请把下面全部数据中的各行改写成 Markdown 表格，两列分别命名为“序号”和“内容”，省略空行，答案中也不要包含图片。

+--

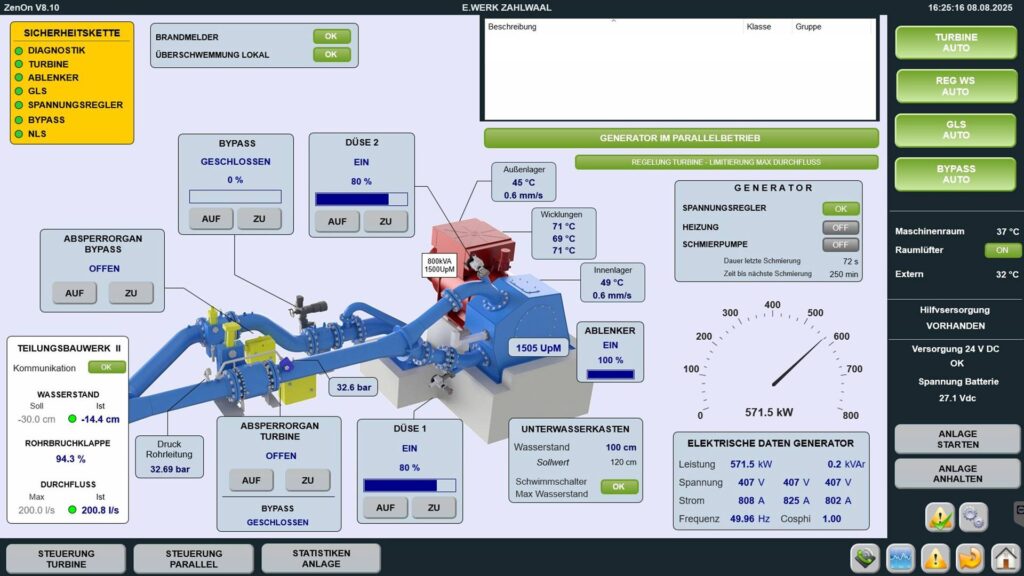The height and width of the screenshot is (576, 1024).
Task: Switch to STATISTIKEN ANLAGE page
Action: 321,558
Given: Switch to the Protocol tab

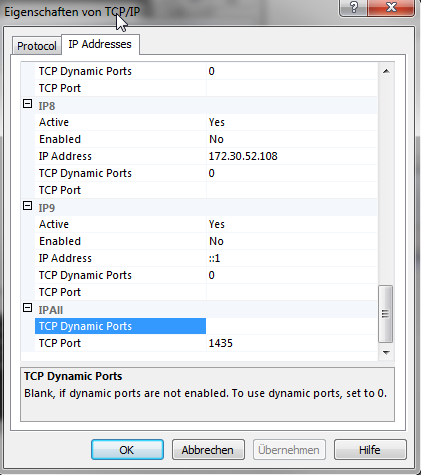Looking at the screenshot, I should pos(37,46).
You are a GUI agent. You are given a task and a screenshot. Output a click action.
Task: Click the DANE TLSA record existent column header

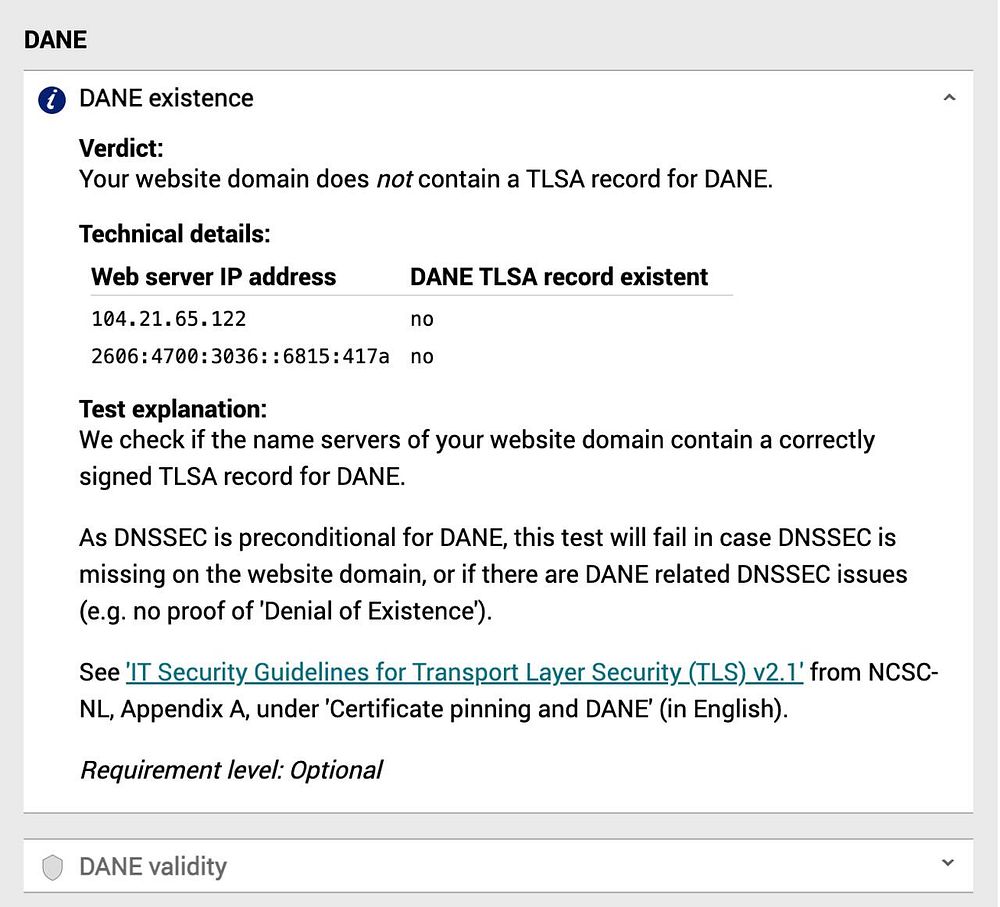pos(558,277)
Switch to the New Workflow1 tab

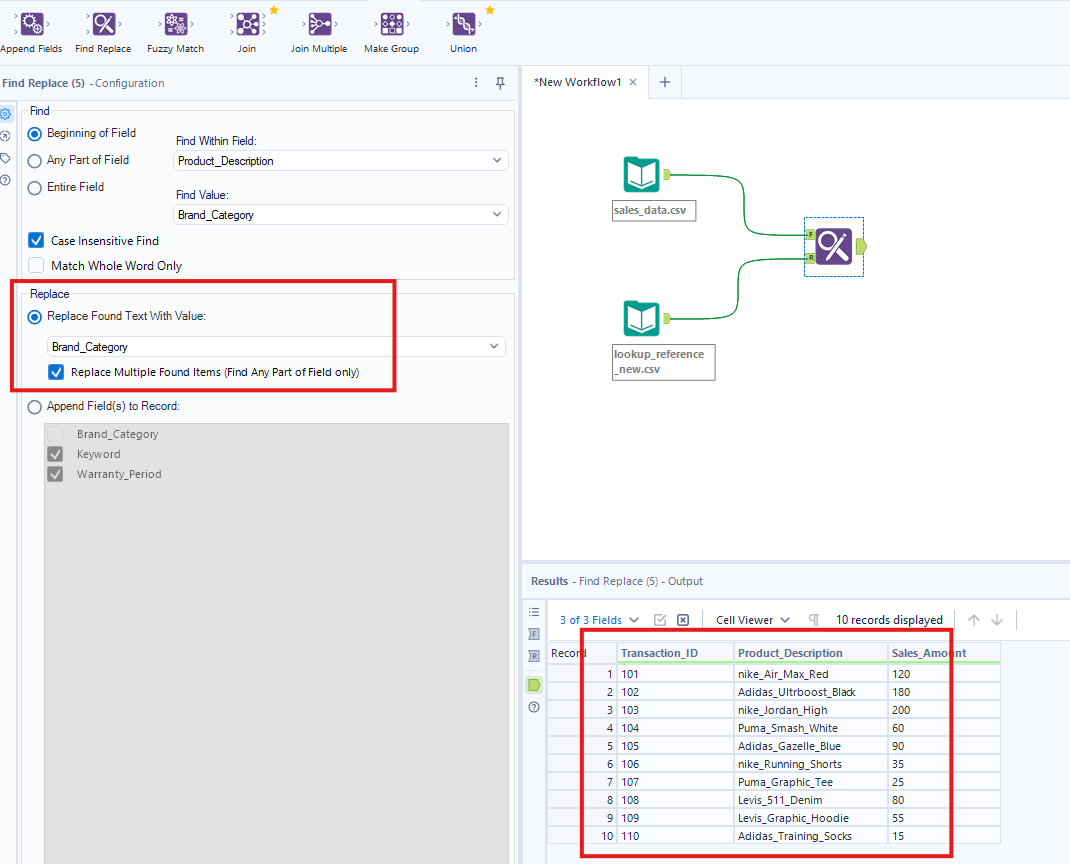tap(578, 82)
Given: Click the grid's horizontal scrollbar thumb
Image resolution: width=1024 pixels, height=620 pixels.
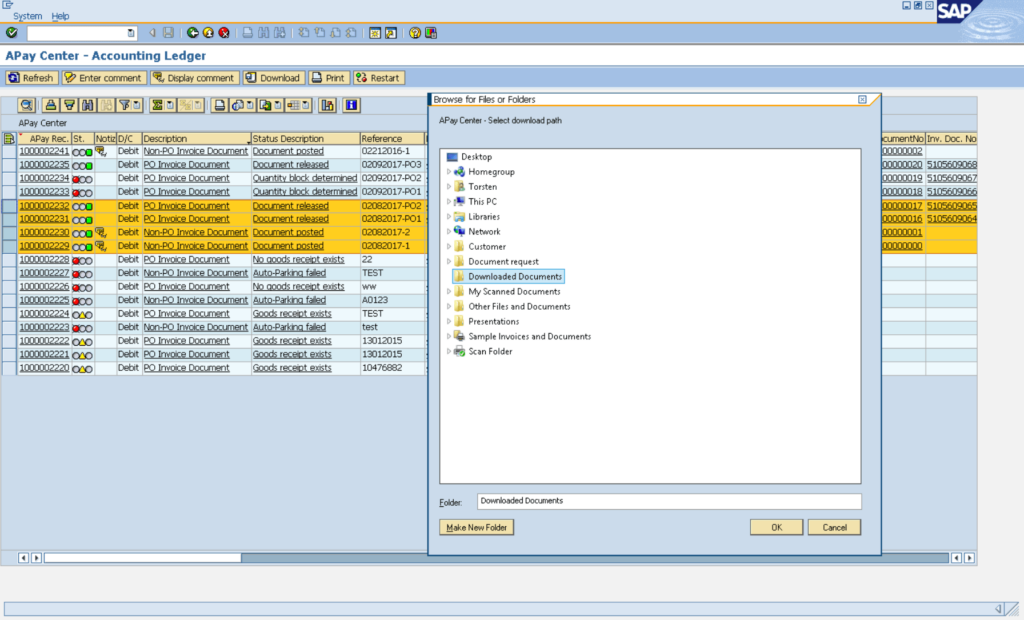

+--

→ **完整答案**:
| 序号 | 内容 |
|---|---|
| 1 | The height and width of the screenshot is (576, 1024). |
| 2 | Task: Switch to STATISTIKEN ANLAGE page |
| 3 | Action: 321,558 |
| 4 | Given: Switch to the Protocol tab |
| 5 | Looking at the screenshot, I should pos(37,46). |
| 6 | You are a GUI agent. You are given a task and a screenshot. Output a click action. |
| 7 | Task: Click the DANE TLSA record existent column header |
| 8 | pos(558,277) |
| 9 | Switch to the New Workflow1 tab |
| 10 | tap(578, 82) |
| 11 | Given: Click the grid's horizontal scrollbar thumb |
| 12 | Image resolution: width=1024 pixels, height=620 pixels. |